I have a Duo Core Imac with Bootcamp running XP Pro SP2 and everything works great except for my headset/mic (Logitech) that I'm trying to use for gaming. The headset works, but I plugged the mic into the "line-in" port next to the headphone port on the back of the Imac, but the boom mic won't work and the built-in mic is whats picking up my voice?

I have booted into the OSX side and tried to change the built-in mic to the other option that they have which is "Line-In" or something like that, but the boom mic still doesn't pickup..

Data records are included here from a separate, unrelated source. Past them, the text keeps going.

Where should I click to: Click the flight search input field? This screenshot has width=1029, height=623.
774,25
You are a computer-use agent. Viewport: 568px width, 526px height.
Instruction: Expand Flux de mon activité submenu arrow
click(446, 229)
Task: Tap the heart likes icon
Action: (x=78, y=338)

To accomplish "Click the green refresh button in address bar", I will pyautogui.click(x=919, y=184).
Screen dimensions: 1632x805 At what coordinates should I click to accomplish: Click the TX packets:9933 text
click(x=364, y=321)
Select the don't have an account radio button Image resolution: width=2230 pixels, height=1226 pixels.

Just wondering if using these types of headset w/mic combo can work with the new Imacs? 

Thanks for any info!


----------



## VegasACF (May 27, 2005)

Macintosh mic inputs require a longer plug than the standard 1/8" jacked mic. This is because Macintosh mic inputs are meant for condenser mics, not dynamic mics.


----------



## kalisun (Aug 6, 2003)

Thanks for the info! So is there an adapter that can be used on the end of the plug? or do I need to get a true condenser mic?

Thanks again!


----------



## MSM Hobbes (Apr 23, 2004)

Can get this:
http://store.apple.com/1-800-MY-APPLE/WebObjects/AppleStore?productLearnMore=TF238LL/A

According to Apple's site, the following should work:
http://www.andreaelectronics.com/Buy/ProductDesc/NC95.htm
...or...
http://www.griffintechnology.com/products/imic/

If you have a newer iMac, you should have iSight, which has a built-in microphone - is it possible to use that for your games/application?


----------



## kalisun (Aug 6, 2003)

Thanks for the info Hobbes! 

Yes, I do have the newer IMac with the ISight and have tried it with the game, the only problem is the distance of the mic, need to speak a little loud, I tried to up the sensitivity, but then it picked up on alot of background noise...

Anyways, Thanks again!


----------